■ **Task objective**
The listing below must be duplicated in full, with nothing altered.

▶

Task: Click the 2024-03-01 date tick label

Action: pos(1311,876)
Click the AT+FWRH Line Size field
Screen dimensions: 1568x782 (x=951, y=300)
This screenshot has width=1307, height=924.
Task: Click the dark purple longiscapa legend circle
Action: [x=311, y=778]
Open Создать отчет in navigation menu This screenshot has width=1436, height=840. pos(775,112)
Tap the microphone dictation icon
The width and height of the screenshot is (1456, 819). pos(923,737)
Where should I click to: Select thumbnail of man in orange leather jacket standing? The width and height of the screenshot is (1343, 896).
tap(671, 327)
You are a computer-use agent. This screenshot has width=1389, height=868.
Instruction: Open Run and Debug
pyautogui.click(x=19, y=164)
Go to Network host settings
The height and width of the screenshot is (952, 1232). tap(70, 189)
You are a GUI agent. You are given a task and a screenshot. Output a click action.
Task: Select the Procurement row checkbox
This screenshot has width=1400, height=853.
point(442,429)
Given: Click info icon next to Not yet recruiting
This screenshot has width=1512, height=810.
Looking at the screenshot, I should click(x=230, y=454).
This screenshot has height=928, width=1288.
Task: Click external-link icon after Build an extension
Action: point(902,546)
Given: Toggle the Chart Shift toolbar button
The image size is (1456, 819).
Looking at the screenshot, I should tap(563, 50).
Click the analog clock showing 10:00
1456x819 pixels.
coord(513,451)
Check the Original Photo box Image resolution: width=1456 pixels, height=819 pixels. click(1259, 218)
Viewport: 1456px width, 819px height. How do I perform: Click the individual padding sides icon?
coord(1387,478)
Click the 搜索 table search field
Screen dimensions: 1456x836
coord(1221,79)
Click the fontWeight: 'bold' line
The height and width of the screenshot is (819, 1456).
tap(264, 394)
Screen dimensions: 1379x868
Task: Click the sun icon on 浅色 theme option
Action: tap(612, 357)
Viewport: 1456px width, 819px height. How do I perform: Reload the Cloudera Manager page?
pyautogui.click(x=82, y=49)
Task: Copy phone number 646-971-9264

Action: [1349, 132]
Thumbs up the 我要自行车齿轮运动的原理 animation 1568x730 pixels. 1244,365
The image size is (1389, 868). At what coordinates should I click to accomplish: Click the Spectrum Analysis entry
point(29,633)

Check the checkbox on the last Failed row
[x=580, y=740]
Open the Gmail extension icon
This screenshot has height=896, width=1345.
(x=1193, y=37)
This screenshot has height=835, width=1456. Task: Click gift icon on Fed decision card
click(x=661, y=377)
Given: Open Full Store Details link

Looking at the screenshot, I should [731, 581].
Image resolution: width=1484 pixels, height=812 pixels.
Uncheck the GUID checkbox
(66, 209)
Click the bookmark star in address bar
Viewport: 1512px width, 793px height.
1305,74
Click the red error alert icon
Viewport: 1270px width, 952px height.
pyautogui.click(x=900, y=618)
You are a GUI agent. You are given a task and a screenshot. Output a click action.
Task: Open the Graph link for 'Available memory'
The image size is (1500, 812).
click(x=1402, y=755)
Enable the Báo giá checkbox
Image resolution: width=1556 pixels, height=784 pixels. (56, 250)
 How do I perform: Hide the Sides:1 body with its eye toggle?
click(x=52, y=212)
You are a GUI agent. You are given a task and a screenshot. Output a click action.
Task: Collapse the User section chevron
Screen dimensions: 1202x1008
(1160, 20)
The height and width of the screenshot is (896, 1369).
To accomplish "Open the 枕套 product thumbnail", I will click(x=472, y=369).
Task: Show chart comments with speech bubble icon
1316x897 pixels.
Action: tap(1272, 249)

◀

■ **Solution for this task**
Task: Click the 2024-03-01 date tick label

Action: pos(1311,876)
Click the AT+FWRH Line Size field
Screen dimensions: 1568x782 (x=951, y=300)
This screenshot has width=1307, height=924.
Task: Click the dark purple longiscapa legend circle
Action: [x=311, y=778]
Open Создать отчет in navigation menu This screenshot has width=1436, height=840. pos(775,112)
Tap the microphone dictation icon
The width and height of the screenshot is (1456, 819). pos(923,737)
Where should I click to: Select thumbnail of man in orange leather jacket standing? The width and height of the screenshot is (1343, 896).
tap(671, 327)
You are a computer-use agent. This screenshot has width=1389, height=868.
Instruction: Open Run and Debug
pyautogui.click(x=19, y=164)
Go to Network host settings
The height and width of the screenshot is (952, 1232). tap(70, 189)
You are a GUI agent. You are given a task and a screenshot. Output a click action.
Task: Select the Procurement row checkbox
This screenshot has width=1400, height=853.
point(442,429)
Given: Click info icon next to Not yet recruiting
This screenshot has width=1512, height=810.
Looking at the screenshot, I should click(x=230, y=454).
This screenshot has height=928, width=1288.
Task: Click external-link icon after Build an extension
Action: point(902,546)
Given: Toggle the Chart Shift toolbar button
The image size is (1456, 819).
Looking at the screenshot, I should tap(563, 50).
Click the analog clock showing 10:00
1456x819 pixels.
coord(513,451)
Check the Original Photo box Image resolution: width=1456 pixels, height=819 pixels. click(1259, 218)
Viewport: 1456px width, 819px height. How do I perform: Click the individual padding sides icon?
coord(1387,478)
Click the 搜索 table search field
Screen dimensions: 1456x836
coord(1221,79)
Click the fontWeight: 'bold' line
The height and width of the screenshot is (819, 1456).
tap(264, 394)
Screen dimensions: 1379x868
Task: Click the sun icon on 浅色 theme option
Action: tap(612, 357)
Viewport: 1456px width, 819px height. How do I perform: Reload the Cloudera Manager page?
pyautogui.click(x=82, y=49)
Task: Copy phone number 646-971-9264

Action: [1349, 132]
Thumbs up the 我要自行车齿轮运动的原理 animation 1568x730 pixels. 1244,365
The image size is (1389, 868). At what coordinates should I click to accomplish: Click the Spectrum Analysis entry
point(29,633)

Check the checkbox on the last Failed row
[x=580, y=740]
Open the Gmail extension icon
This screenshot has height=896, width=1345.
(x=1193, y=37)
This screenshot has height=835, width=1456. Task: Click gift icon on Fed decision card
click(x=661, y=377)
Given: Open Full Store Details link

Looking at the screenshot, I should [731, 581].
Image resolution: width=1484 pixels, height=812 pixels.
Uncheck the GUID checkbox
(66, 209)
Click the bookmark star in address bar
Viewport: 1512px width, 793px height.
1305,74
Click the red error alert icon
Viewport: 1270px width, 952px height.
pyautogui.click(x=900, y=618)
You are a GUI agent. You are given a task and a screenshot. Output a click action.
Task: Open the Graph link for 'Available memory'
The image size is (1500, 812).
click(x=1402, y=755)
Enable the Báo giá checkbox
Image resolution: width=1556 pixels, height=784 pixels. (56, 250)
 How do I perform: Hide the Sides:1 body with its eye toggle?
click(x=52, y=212)
You are a GUI agent. You are given a task and a screenshot. Output a click action.
Task: Collapse the User section chevron
Screen dimensions: 1202x1008
(1160, 20)
The height and width of the screenshot is (896, 1369).
To accomplish "Open the 枕套 product thumbnail", I will click(x=472, y=369).
Task: Show chart comments with speech bubble icon
1316x897 pixels.
Action: tap(1272, 249)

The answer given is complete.